Records excerpted from a collection

- - - -

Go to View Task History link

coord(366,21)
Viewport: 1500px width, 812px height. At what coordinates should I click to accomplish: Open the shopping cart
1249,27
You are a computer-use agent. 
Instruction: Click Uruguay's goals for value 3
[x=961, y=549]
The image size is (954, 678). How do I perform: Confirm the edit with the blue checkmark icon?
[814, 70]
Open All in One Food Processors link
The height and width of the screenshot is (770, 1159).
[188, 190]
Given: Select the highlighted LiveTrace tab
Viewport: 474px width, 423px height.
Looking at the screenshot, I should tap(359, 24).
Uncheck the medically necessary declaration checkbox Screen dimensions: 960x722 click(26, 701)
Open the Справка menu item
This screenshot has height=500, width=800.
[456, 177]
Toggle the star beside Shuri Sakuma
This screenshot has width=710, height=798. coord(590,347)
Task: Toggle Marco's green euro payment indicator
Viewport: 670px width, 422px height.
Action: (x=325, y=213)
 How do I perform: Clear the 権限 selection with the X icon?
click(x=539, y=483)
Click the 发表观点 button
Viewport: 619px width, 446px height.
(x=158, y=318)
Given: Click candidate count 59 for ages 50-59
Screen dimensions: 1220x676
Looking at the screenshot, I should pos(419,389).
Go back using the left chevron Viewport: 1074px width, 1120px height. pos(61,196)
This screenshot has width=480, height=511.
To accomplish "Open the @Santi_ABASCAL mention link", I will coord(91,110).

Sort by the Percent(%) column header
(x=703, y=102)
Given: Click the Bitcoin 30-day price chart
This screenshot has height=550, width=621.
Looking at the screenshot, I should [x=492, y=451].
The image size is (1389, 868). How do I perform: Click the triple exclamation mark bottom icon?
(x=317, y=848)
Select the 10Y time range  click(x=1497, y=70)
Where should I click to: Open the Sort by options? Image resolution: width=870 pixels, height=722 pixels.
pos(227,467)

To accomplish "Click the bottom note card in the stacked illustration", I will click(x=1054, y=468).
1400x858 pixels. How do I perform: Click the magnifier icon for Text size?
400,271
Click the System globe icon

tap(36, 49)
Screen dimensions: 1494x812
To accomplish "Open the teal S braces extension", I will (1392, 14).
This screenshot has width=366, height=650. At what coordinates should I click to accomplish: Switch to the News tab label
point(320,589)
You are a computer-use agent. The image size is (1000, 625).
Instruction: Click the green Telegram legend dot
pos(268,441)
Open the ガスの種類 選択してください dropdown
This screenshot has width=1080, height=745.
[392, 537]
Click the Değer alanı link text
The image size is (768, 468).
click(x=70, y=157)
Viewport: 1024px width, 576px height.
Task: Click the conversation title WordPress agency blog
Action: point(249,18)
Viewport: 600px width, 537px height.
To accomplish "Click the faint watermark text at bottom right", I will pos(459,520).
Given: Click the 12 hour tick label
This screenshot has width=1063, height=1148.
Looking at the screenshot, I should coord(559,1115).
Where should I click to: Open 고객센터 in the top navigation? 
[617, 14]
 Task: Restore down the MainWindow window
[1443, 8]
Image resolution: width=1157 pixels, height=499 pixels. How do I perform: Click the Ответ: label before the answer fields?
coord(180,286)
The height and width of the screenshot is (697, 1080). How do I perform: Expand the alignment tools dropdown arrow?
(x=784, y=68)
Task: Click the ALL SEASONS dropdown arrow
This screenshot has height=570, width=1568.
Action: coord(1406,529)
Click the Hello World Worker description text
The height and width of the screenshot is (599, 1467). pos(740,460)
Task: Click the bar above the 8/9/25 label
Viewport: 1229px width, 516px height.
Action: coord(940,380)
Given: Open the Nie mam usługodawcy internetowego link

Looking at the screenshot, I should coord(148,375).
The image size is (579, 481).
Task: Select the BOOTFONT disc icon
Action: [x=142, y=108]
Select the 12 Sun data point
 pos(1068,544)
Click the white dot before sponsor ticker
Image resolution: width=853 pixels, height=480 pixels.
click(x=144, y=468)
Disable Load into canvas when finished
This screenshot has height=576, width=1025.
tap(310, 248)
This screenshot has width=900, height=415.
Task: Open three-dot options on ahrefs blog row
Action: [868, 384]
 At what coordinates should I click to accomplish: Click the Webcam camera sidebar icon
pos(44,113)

- - - -

### What is expected
Every line above that includes the string "agent" needs to be copied.

### Answer section
You are a computer-use agent. 
You are a computer-use agent. The image size is (1000, 625).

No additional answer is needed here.